HTML is domain specific

The partisans of generic media types sometimes hold up HTML as an example of how much can be accomplished without domain specific media types. HTML doesn’t have application/business specific semantics and the whole human facing web uses it, so machine clients should be able to use a generic media type too. There is just one flaw with this logic. HTML is domain specific in the extreme. HTML provides strong semantics for defining document oriented user interfaces. There is nothing generic about HTML.

In the HTML ecosystem, the generic format is SGML. Nobody uses SGML out of the box because it is too generic. Instead, various SGML applications, such as HTML, are created with the appropriate domain semantics to be useful. HTML would not have been very successful if it had just defined links via the a element (which is all you need to have hypermedia semantics) and left it up to individual web sites to define what various other elements meant.

The programs we use on the WWW almost exclusively use the strongly domain specific semantics of HTML. Browsers, for example, render HTML based to the screen based on the specified semantics. We have web readers which adapt HTML — which is fundamentally visually oriented — for use by the visually impaired. We have search engines which analyze link patterns and human readable text to provide good indexing. We have super smart browsers which can often fill in forms for us. They can do these things because of the clear, domain specific semantics of HTML.

Programs don’t, generally, try to drive the human facing web to accomplish specific application/business goals because the business semantics are hidden in the prose, lists and labels. Anyone who has tried is familiar with the fragility of web scraping. These semantics, and therefore any capabilities based on them, are unavailable to machine clients of the HTML based web because the media type does not specify those semantics. Media types which target machine clients should bear this in mind.

Comments 4

  1. Mike Kelly wrote:

    When people use the term “domain specific” when talking about media types, they mean application domains such as ‘banking’, ’email’, ‘project management’, etc.

    HTML is not specific to any of these domains and yet you can use it to build applications in them.

    Yes you can call “representing renderable media and links graphically within a window” a domain, and therefore claim that HTML is specific in that sense but I don’t think you actually gain anything by doing that. I definitely would not agree that “HTML is domain specific in the extreme”.

    Perhaps we just need better terminology or better clarification of what we are already using? iirc mamund’s book actually covers this?

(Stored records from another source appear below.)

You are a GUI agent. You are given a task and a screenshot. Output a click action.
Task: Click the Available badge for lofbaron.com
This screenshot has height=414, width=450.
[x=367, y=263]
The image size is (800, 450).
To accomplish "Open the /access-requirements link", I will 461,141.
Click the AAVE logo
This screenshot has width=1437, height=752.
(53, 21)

    Posted 26 Sep 2012 at 9:16 am
  2. Peter Williams wrote:

    By this logic you could call some hypothetical banking media type generic because it could to used to implement a terrorist tracking application, or part of an ecommerce app, or a macro economics modeling app, etc. The measure of the genericity of a media type is not what applications can be implemented with it, but the semantics it provides.

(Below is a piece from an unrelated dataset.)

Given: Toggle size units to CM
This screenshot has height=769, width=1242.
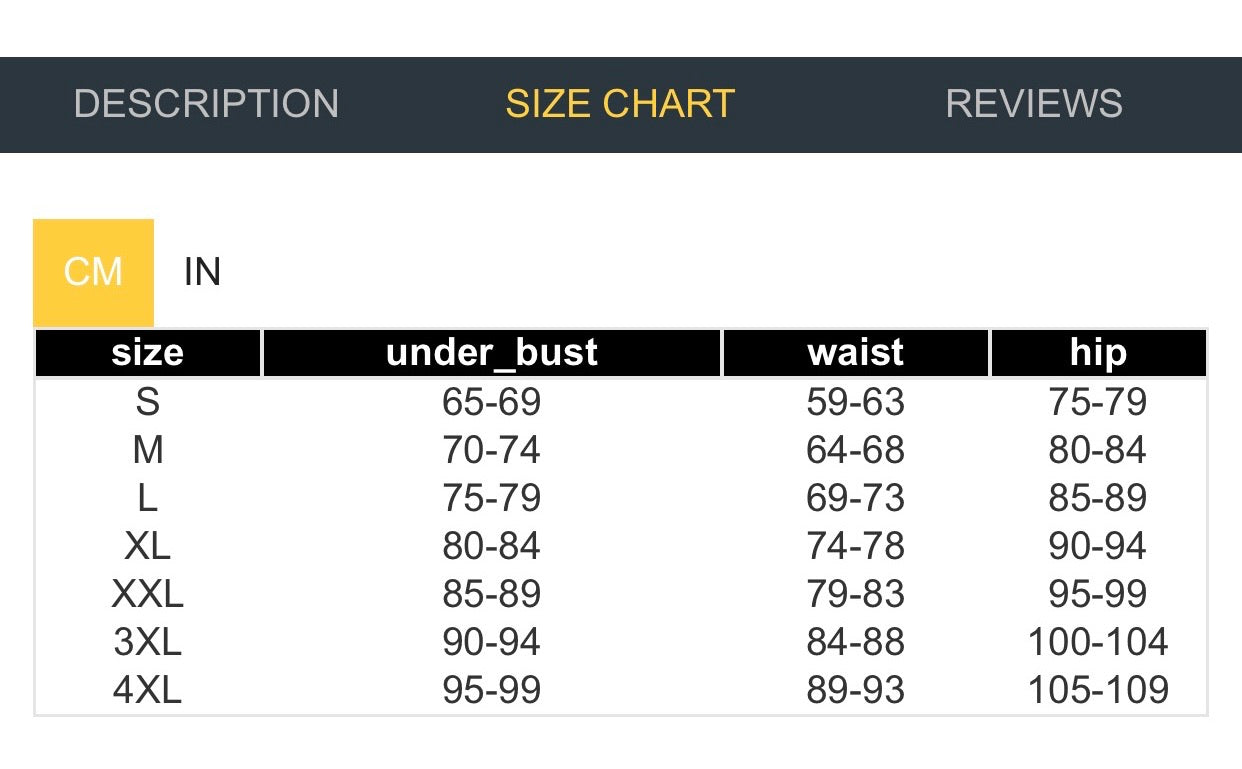Looking at the screenshot, I should [x=93, y=272].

    Better terminology might help, but I suspect our disagreement is not just one of terminology.

    Posted 26 Sep 2012 at 5:25 pm
  3. Mike Kelly wrote:

    the breadth of applications that can be (sensibly) implemented with a media type is a very good indication of its genericity.

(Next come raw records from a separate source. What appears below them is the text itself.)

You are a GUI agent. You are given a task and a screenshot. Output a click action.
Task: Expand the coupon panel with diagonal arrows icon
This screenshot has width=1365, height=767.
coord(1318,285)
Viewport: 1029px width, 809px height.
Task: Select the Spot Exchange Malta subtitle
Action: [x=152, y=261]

    All of the semantics in HTML are generic. Hence why an HTML document is empty until some specific domain is expressed with it. It establishes a generic interface with which we can drive interactions across many different problem domains.

    that’s what most people mean when they say HTML is generic.

    Posted 27 Sep 2012 at 5:36 am
  4. Peter Williams wrote:

    Mike Kelly wrote:
    > the breadth of applications that can be (sensibly) implemented
    > with a media type is a very good indication of its genericity.

    I agree. HTML allows basically any application whose primary function is to display documents for human consumption. A hypothetical banking media type would allow basically any application whose primary function is about the flow of money between people and organizations. The sets of applications certainly overlap, but i am not at all sure which is larger. Of the applications implemented today the display stuff to humans set is probably larger, but as we get better and better at automation will humans remain intergal to so many applications? I sure hope not.

    Posted 28 Sep 2012 at 9:35 am